### Problem requirements
Please copy the stretch from "Vinu, if you’re" through "nothing of consequence." word for word from the exchange about vaccine safety below.

### Extract provided
────────────────────

Anyone who is not shocked by quantum theory has not understood it. -Niels Bohr

Anyone who is not shocked by vaccine safety problems has not understood it.…

After billions and decades wasted barking up the wrong tree, the medical establishment has no answers for most non-communicable disorders. The “antivaxers” are establishing root cause and providing the solutions. You can pull your head out of the sand and pay attention or go obsolete.

The “antivaxers” are establishing root cause and providing the solutions.

No, they’re not. They’re starting with the conclusion “vaccines are bad” and attempting to prove it. They rely on fallacies like loading the deck, confusing correlation with causation, and working to a predefined answer.

Vinu, if you’re so unhappy here, perhaps you should start your own blog.
You could call it Contemptible Arrogance – the ramblings of a know-nothing about nothing of consequence.

The book also included a chapter on Vaccine induced allergies by yours truly. It was available for pre-order for a month and then it was mysteriously pulled.

I assure you that there is no mystery.

The list of authors could be summarized as “The Usual Gang of Idiots” (with thanks to Mad Magazine).

You cannot explain why desensitation therapy works (for allergy).
You cannot explain why autism is more prevalent amongst boys a(for autism)
You cannot explain autism twin studies.

────────────────────

### Stored data entries

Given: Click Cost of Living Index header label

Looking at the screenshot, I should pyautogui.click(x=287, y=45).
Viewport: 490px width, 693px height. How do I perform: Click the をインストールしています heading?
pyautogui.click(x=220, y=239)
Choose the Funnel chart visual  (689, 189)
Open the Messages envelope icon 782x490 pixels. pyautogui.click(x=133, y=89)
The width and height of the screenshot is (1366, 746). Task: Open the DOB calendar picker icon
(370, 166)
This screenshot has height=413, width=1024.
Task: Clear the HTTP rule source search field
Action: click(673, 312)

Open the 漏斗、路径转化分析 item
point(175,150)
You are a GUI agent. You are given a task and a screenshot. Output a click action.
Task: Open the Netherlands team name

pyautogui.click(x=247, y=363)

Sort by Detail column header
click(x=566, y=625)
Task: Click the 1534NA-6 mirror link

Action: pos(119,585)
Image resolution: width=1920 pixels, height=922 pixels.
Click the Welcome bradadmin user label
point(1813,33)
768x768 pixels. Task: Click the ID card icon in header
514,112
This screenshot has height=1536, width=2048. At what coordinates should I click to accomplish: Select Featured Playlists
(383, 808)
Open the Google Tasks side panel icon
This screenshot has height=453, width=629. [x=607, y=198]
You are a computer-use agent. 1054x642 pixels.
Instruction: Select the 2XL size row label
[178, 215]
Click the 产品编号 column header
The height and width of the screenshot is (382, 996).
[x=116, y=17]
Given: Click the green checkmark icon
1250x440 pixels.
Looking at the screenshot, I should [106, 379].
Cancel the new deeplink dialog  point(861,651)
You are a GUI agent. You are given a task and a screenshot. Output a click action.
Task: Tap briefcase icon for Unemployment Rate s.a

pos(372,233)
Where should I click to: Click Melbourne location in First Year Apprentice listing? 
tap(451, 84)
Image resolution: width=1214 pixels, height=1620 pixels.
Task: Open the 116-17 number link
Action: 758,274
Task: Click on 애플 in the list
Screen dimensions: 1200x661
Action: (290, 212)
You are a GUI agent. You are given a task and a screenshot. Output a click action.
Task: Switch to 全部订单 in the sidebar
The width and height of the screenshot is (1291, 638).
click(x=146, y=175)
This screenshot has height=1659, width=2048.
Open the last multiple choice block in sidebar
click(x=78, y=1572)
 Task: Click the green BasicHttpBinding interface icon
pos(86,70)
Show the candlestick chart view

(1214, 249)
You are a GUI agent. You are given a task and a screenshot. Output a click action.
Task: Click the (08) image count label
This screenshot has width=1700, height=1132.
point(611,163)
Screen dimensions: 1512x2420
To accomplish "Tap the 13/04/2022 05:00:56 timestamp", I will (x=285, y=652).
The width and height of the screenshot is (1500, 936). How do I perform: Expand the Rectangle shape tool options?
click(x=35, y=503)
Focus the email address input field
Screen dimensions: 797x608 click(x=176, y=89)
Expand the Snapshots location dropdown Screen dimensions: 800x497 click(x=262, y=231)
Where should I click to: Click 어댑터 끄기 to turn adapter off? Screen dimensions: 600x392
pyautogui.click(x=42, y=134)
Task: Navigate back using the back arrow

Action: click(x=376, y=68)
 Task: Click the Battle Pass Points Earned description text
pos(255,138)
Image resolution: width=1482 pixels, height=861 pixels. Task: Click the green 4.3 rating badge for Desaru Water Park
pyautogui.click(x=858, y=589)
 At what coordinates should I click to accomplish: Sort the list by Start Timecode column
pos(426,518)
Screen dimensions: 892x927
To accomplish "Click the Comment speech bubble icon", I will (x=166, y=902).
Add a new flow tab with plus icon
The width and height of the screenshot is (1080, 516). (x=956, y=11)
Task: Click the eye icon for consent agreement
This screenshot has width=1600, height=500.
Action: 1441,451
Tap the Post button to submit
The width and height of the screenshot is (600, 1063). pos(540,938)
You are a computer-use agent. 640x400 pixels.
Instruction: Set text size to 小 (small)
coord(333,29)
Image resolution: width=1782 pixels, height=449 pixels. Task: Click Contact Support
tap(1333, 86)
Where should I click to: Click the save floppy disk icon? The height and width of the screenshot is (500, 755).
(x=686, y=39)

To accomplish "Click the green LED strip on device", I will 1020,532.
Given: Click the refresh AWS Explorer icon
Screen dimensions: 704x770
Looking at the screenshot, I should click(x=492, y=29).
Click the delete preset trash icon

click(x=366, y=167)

────────────────────

### Worked solution
Vinu, if you’re so unhappy here, perhaps you should start your own blog.
You could call it Contemptible Arrogance – the ramblings of a know-nothing about nothing of consequence.